L’ascolto della Parola ha accompagnato la vita di un sacerdote ogni giorno. Quanto la Parola mi ha modellato, quanto sono stato capace di annunciarla? Per un prete anziano e malato è importante il confronto con la parola di Dio. Quante Bibbie consumate ho visto in tante camere di sacerdoti! Bibbie veramente adoperate che portano i segni di una vita vissuta come le rughe del sacerdote che la possiede.

Il Cantico di Simeone rappresenta l’apice della Compieta. È il cantico che io leggevo al capezzale di tanti sacerdoti al termine della loro esistenza terrena, preparandoli a consegnare il loro spirito al Signore. Quelle parole – «ora lascia o Signore che il tuo servo vada in pace» – stanno a indicare la sintesi di una vita cristiana e sacerdotale. «Il tuo servo» è ciò che dovrebbe sentirsi ogni sacerdote alla fine della sua vita: servo, obbediente alla parola di Gesù: “Io sono in mezzo a voi come colui che serve”. «Vada n pace»: rappresenta la corona e il premio di una vita spesso faticosa che ora merita la pace eterna, il premio del giusto.

Fra serenità e rabbia

Sovente ho visto morire, accompagnandoli nel passaggio da questa vita all’altra, molti sacerdoti ed emanavano questa serenità di fondo, di chi aveva finito la corsa e si preparava ad entrare nella gloria celeste.

Ricordo un sacerdote che poco prima di morire mi chiese una penna e un foglio e con mano tremante scrisse «Arrivederci in paradiso». Una vera professione di fede nella vita eterna.
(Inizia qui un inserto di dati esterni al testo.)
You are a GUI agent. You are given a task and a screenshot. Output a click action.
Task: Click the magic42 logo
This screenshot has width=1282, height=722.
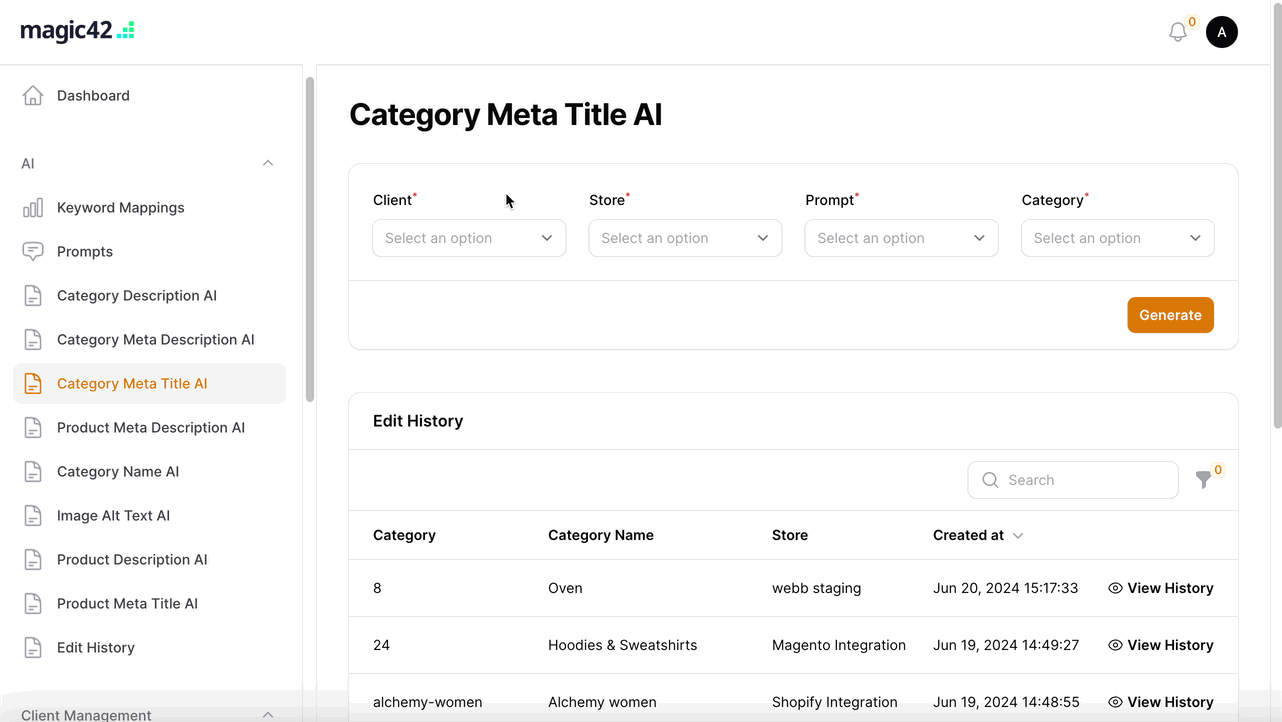point(77,30)
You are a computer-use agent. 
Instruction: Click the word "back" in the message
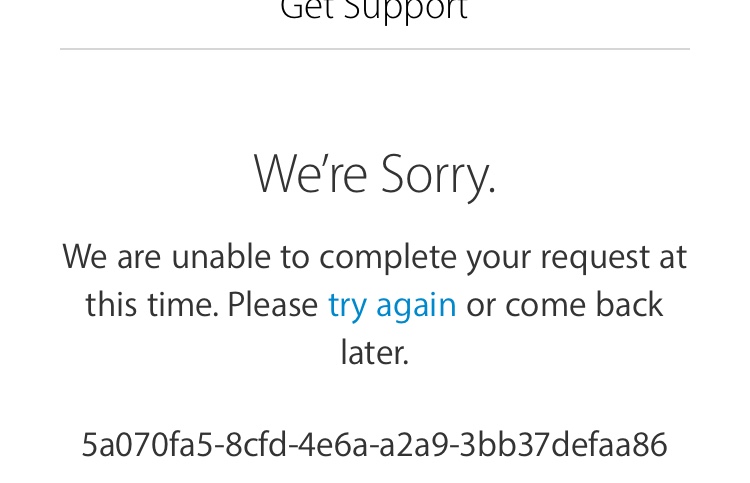(x=629, y=305)
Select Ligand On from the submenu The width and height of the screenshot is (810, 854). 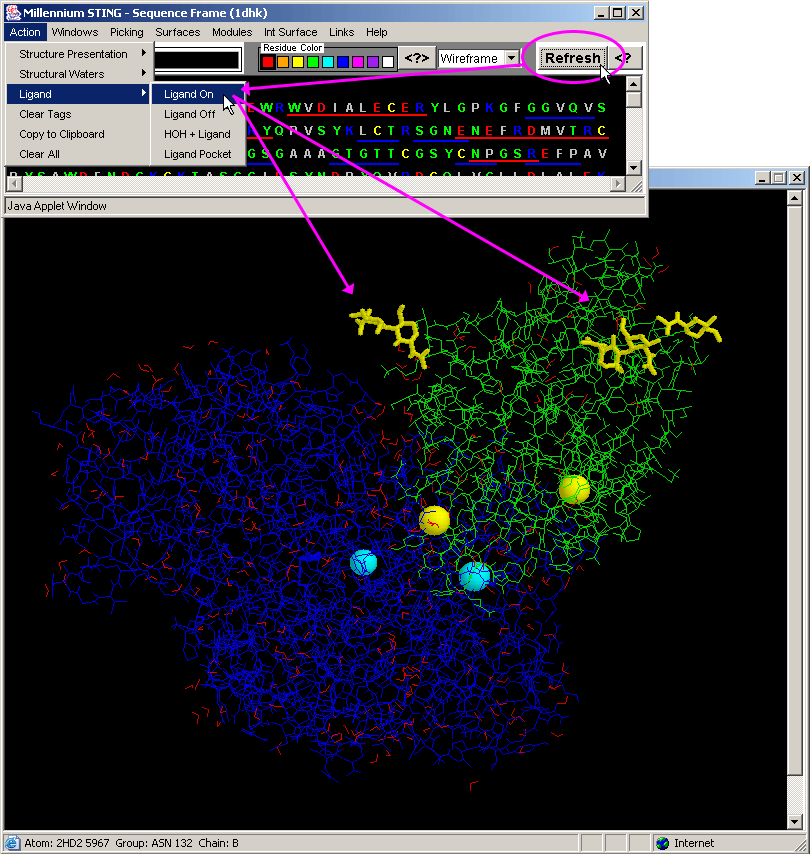point(189,94)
Alcune volte ho visto confratelli non accettare la morte, nonostante fossero sacerdoti, addirittura rifiutare i sacramenti e dirsi arrabbiati con Dio che li chiamava a sé, sottraendoli da questo mondo. Non ho mai pensato di giudicare questi preti. Ho pregato per loro e ho pensato a Giobbe, di cui ci parla l’Antico Testamento, considerando che certamente la misericordia del Padre avrebbe trasformato quel grido umano di disperazione in speranza.

Non lasciamo morire soli i nostri sacerdoti, accompagniamoli, teniamoli per mano e preghiamo per loro, è un gran gesto di carità e di fraternità sacerdotale. Il momento della sofferenza e della morte rappresenta una prova di vera comunione per tutto il presbiterio e per il vescovo.

Adesso e nell’ora

La compieta termina sempre con una preghiera mariana. Anche la vita di molti sacerdoti si è conclusa pronunciando l’Ave Maria, soffermandosi sulle parole «adesso e nell’ora della nostra morte». Maria stava sotto la croce e ha preso fra le sue braccia il Figlio suo Gesù deposto dalla croce. Sono certo che la santa Madre di Dio e madre dei sacerdoti accolga i suoi figli nel momento in cui entrano nella vita eterna.

Cari amici, in questa mia breve riflessione ho voluto accostare la preghiera di Compieta con il termine della vita di un sacerdote anziano e malato, sperando di aiutare tutti a vivere le ultime ore della nostra esistenza nella preghiera in attesa di cantare le lodi del Signore per l’eternità. La Vergine santa ci accolga e accompagni alla fine dei nostri giorni.1

Marco Brunetti, vescovo di Alba


1 Il testo è apparso su Camillianum 51/2017 (pp. 217-219), dedicato al convegno in occasione del 30° dell’Istituto: «Dolore e sofferenza: interpretazioni, senso e cure» (Roma, 30-31 ottobre 2017).